Becoming the new center of attention on campus, the Harvard men’s hockey team clinched its first trip to the Frozen Four last weekend since 1994 with wins against Providence and Air Force this past week.
This historic team achievement likely overshadows important personal distinctions awarded over the weekend, such as the Most Outstanding Player in the East Region; this was given to none other than Merrick Madsen, the stalwart junior goalkeeper for the Crimson.
On Friday’s regional semifinal against Providence, Madsen dominated through a complete shutout, tallying an impressive 41 saves. Harvard allowed a total of four power plays during the game, but Madsen preserved his goalless streak through these eight minutes of undermanned play to help the Crimson win 3-0.
“I thought Merrick was our first star,” head coach Ted Donato said. “Merrick was excellent early on and gave us a chance to not have to chase the game.”
Saturday’s 3-2 regional final victory against the United States Air Force Academy was much more nerve wracking, but Madsen’s eight saves in the final period were crucial for Harvard to preserve its lead and emerge victorious. Madsen finished the contest with 27 total saves, holding off a very aggressive Air Force team down three goals by the halfway point of the second period. Madsen’s win extended his single-season wins record to 28 wins, a program-high.
“For me, it’s just getting some bounces and staying focused,” Madsen said. “Once we got through that we felt like we were in a much better place as the game went on.”
Madsen also earned a spot on the 2017 All-East Regional Team along with Harvard senior forward Tyler Moy, sophomore forward Ryan Donato, and freshman defenseman Kyle Fox. In the Crimson’s history, only two members of Harvard’s hockey program have ever been awarded All-Regional honors.
“We’ve gotten big saves when we needed to,” Donato said. “Certainly Merrick had some saves coming down the stretch.”
For the Crimson to continue its quest for a national championship, Merrick will without a doubt need to continue anchoring what appears to be an impenetrable net.
After a dominant performance in the Ivy League Championships, freshman sensation Dean Farris carried tremendous momentum heading into the 2017 NCAA Championship Meet. Farris did not disappoint, earning three All-America honors during the meet and breaking two school records.
“I think I accomplished all my goals this year,” Farris said. “I was so happy with how the team performed and I think this year sets us up for the future.”
In the 200 freestyle finals on Friday, Farris finished fourth with a time of 1:32.25. This may not immediately jump out as noteworthy until recognizing that the top-three finishers were all former Olympic swimmers. Among these three Olympians, two of them—Texas sophomore Townley Haas and Indiana junior Blake Pieroni—own gold medals in freestyle relays from last year’s Rio Games.

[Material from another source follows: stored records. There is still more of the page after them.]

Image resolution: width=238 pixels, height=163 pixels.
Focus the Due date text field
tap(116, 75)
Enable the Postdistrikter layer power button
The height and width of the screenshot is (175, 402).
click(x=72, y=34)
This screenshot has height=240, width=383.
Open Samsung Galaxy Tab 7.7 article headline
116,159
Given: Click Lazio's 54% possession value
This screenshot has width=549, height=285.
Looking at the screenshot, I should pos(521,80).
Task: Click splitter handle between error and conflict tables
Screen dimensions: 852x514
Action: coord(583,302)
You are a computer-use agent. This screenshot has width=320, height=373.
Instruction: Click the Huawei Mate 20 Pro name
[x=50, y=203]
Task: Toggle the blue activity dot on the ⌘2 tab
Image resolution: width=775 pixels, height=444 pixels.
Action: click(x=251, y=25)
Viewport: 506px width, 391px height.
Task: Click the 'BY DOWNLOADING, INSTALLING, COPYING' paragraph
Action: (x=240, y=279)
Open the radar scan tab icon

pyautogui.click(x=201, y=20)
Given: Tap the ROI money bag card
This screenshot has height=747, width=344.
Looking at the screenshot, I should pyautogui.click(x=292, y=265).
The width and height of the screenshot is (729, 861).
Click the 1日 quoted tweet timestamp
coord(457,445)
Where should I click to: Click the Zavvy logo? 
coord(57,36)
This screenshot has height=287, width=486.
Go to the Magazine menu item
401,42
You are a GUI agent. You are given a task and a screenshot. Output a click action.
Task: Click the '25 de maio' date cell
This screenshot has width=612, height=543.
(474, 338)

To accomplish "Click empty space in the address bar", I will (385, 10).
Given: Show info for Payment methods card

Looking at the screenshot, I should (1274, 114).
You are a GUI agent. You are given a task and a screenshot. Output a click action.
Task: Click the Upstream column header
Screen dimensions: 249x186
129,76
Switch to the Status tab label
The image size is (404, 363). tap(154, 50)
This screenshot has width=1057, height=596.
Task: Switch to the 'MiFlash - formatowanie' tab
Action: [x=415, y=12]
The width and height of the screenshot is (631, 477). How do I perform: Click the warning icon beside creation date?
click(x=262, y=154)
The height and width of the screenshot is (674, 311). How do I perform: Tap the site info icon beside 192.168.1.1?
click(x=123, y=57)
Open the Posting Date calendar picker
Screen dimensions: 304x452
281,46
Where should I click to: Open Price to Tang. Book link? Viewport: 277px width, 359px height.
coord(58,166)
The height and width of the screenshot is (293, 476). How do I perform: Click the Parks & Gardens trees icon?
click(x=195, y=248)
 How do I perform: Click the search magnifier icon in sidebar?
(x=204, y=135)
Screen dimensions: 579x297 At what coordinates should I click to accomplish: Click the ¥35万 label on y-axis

In addition to proving his ability to compete against Olympic-caliber swimmers, Farris set new standards for Harvard swimming, breaking the school record in the 200 back prelims with a finish of 1:39.99. As a team, Farris’s performance in the 800 free relay helped to set a new school-record with a finish of 6:17.26, which earned him his third All-America honor.
“Huge shoutout to Dean for putting our team on the map and proving that you can do incredible things in the Ivy League,” senior Max Yakubovich said. “I’m glad I could finish out my last season with him.”
This championship meet simply topped off a remarkable season for the star freshman, which saw him deliver a nation-leading 200 free time during Ivy Championships as well as take home more All-America honors than any Harvard swimmer in the past seven years. The Crimson dominated the Ivy League, not only capturing the Ancient Eight championship but finishing the best among the Ivies at this year’s NCAA Championships, at 27th overall.
“Dean was great all year and he did what we all knew he was capable of doing,” sophomore Brennan Novak said. “I thought it was really impressive how he handled the pressure of coming into this meet as a freshman.”